TASK TO CARRY OUT = Task for the records below: repeat the line containing "At what coordinates" and every line after it, exactly and with nothing else, but leave out the pictures.

━━ DATASET ━━

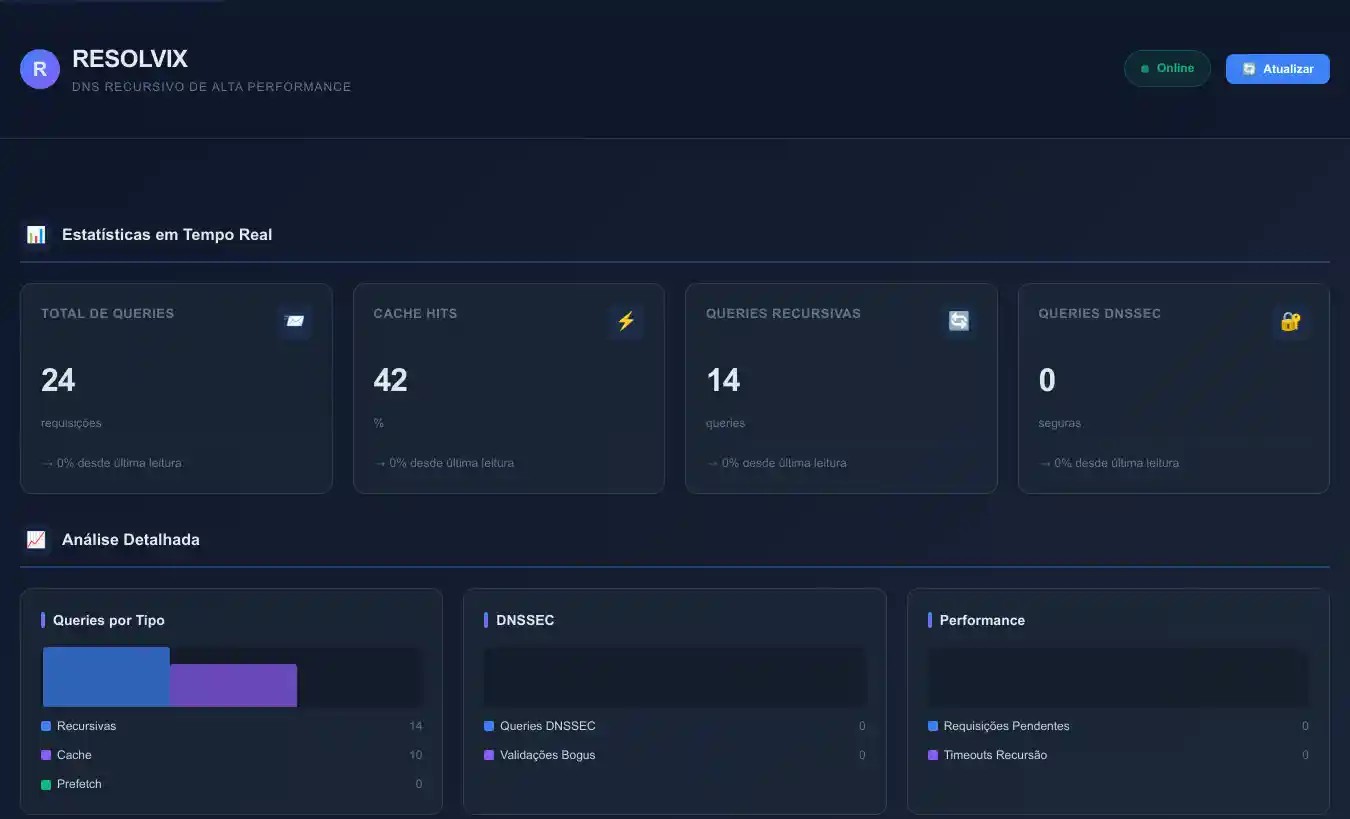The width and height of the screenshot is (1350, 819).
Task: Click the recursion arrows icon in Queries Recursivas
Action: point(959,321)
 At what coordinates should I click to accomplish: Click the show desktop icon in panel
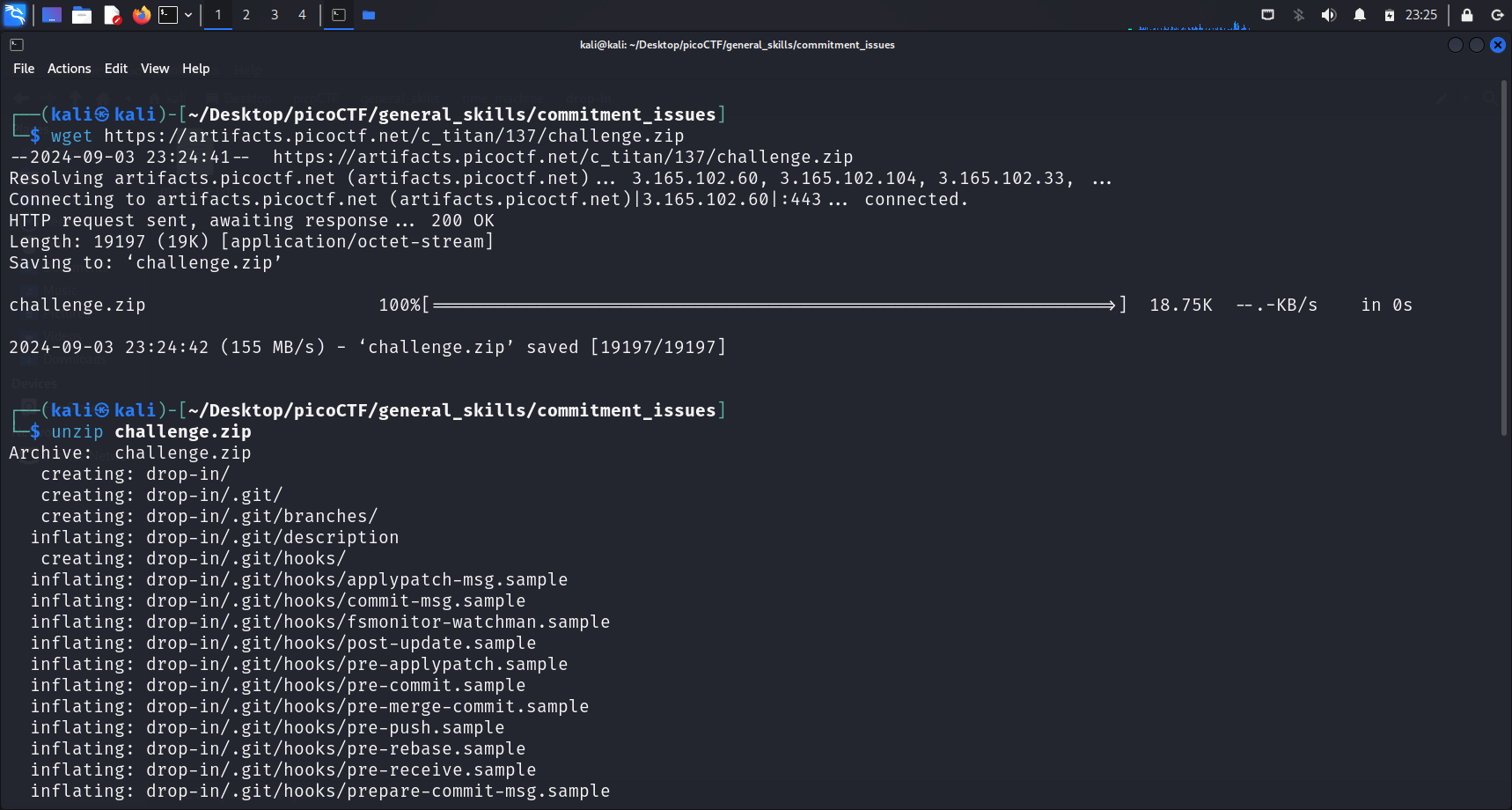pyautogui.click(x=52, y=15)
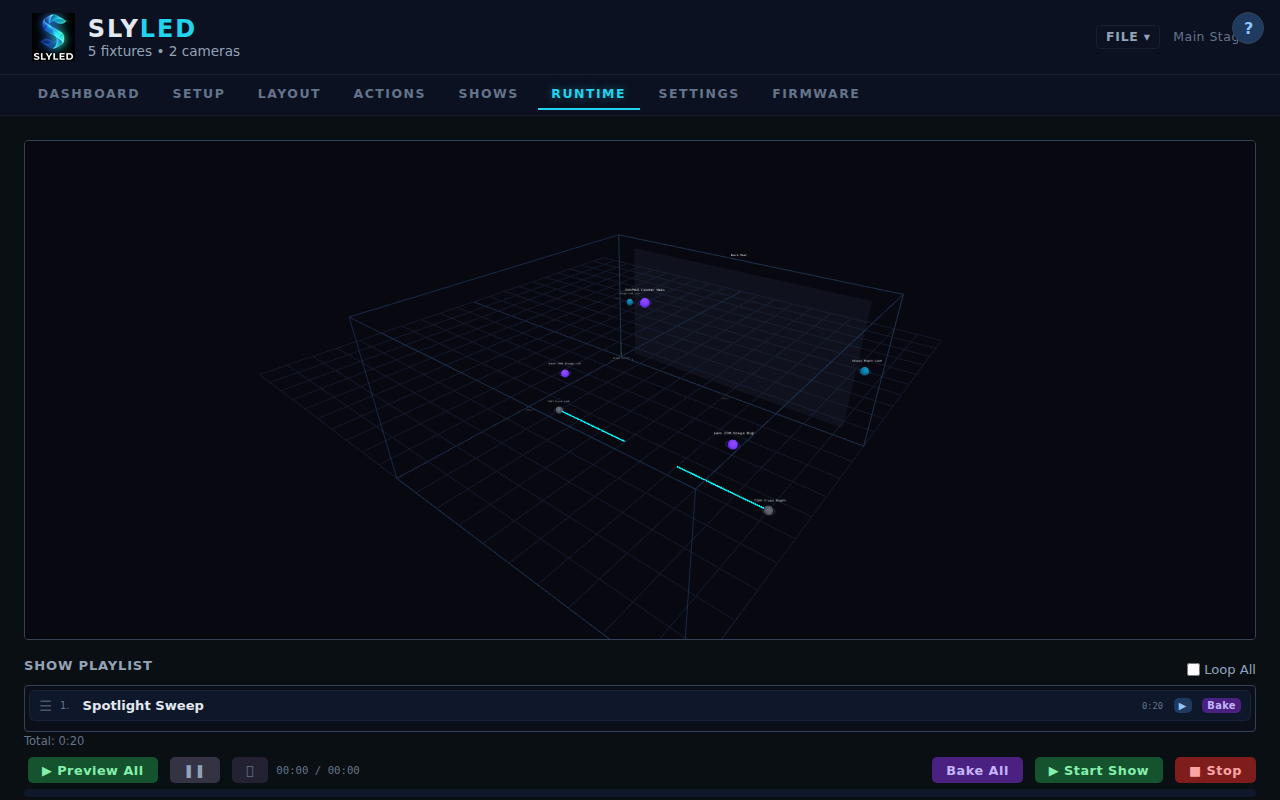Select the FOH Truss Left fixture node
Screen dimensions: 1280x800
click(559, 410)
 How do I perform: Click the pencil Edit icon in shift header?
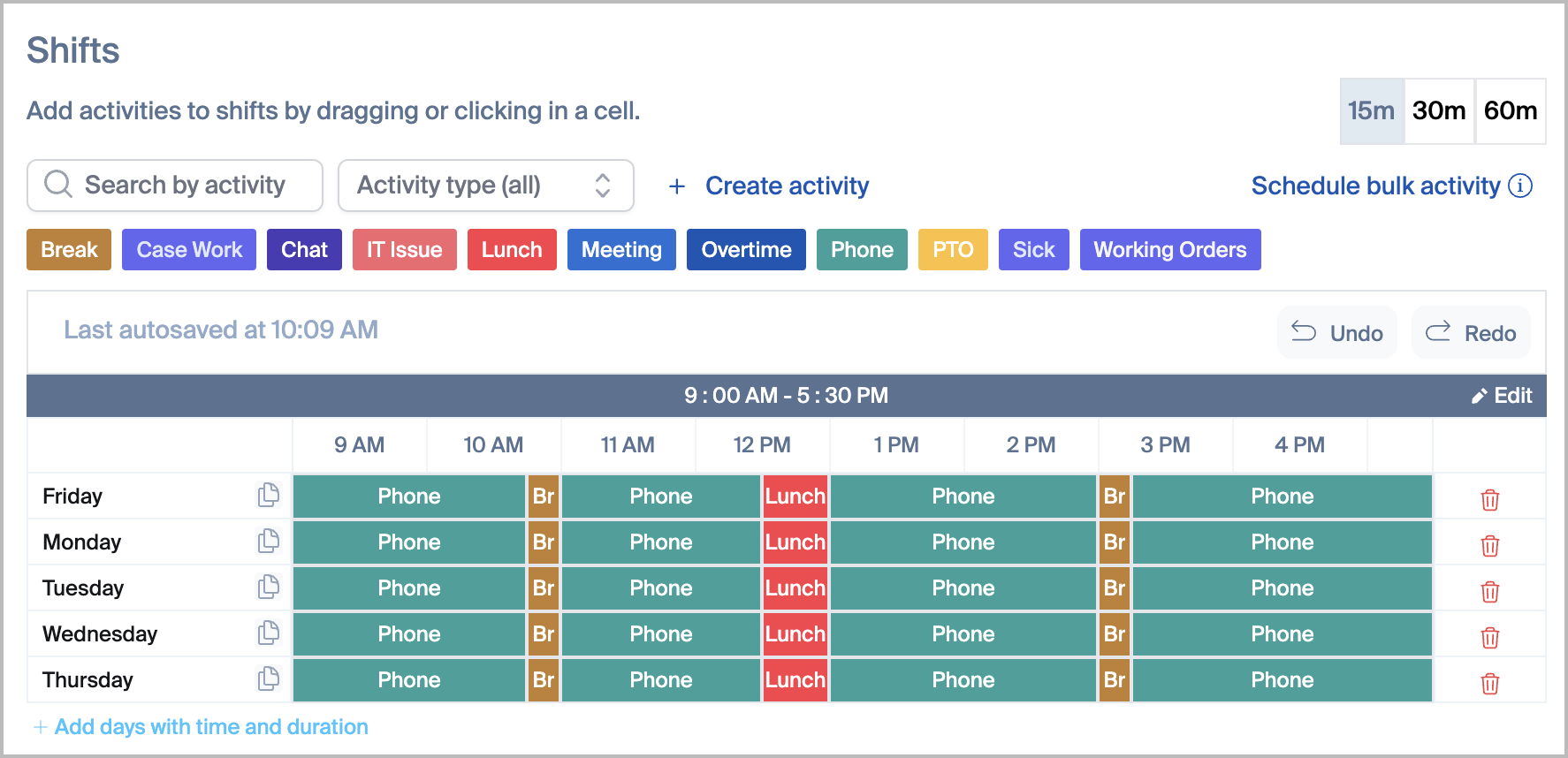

━━━

TASK ANSWER =
 At what coordinates should I click to accomplish: Click the show desktop icon in panel
pyautogui.click(x=52, y=15)
Select the FOH Truss Left fixture node
Screen dimensions: 1280x800
click(559, 410)
 How do I perform: Click the pencil Edit icon in shift header?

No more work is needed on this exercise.